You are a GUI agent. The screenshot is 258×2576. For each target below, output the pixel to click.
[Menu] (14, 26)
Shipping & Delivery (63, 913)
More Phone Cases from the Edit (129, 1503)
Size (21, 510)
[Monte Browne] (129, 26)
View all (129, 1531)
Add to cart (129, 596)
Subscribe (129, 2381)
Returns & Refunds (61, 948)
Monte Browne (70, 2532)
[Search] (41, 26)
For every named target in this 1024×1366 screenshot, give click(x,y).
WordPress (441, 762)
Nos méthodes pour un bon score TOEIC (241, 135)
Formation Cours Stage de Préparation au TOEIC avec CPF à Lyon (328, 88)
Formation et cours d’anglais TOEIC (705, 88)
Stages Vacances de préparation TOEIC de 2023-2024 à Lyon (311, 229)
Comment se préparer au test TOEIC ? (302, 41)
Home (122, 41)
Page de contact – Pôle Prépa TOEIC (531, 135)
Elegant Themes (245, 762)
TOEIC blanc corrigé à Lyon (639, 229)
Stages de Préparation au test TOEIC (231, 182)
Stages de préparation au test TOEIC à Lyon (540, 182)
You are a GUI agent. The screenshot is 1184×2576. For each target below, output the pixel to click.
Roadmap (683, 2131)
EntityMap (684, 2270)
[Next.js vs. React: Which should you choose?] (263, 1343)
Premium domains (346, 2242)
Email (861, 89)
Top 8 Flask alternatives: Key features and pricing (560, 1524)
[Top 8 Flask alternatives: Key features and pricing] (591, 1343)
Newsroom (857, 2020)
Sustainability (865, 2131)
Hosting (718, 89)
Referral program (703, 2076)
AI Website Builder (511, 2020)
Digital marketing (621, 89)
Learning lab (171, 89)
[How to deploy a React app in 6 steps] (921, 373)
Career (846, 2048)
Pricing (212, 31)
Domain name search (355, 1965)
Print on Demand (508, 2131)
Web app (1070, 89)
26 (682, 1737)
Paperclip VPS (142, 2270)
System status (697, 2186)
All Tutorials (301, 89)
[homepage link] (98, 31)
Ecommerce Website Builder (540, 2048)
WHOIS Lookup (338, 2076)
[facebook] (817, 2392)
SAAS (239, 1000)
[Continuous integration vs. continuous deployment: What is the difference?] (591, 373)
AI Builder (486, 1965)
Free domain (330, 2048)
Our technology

==================================================

§ **About this task**: Within the preceding material, tally each line that holds the word "Formation". Write down only the total.

§ **Task answer**: 2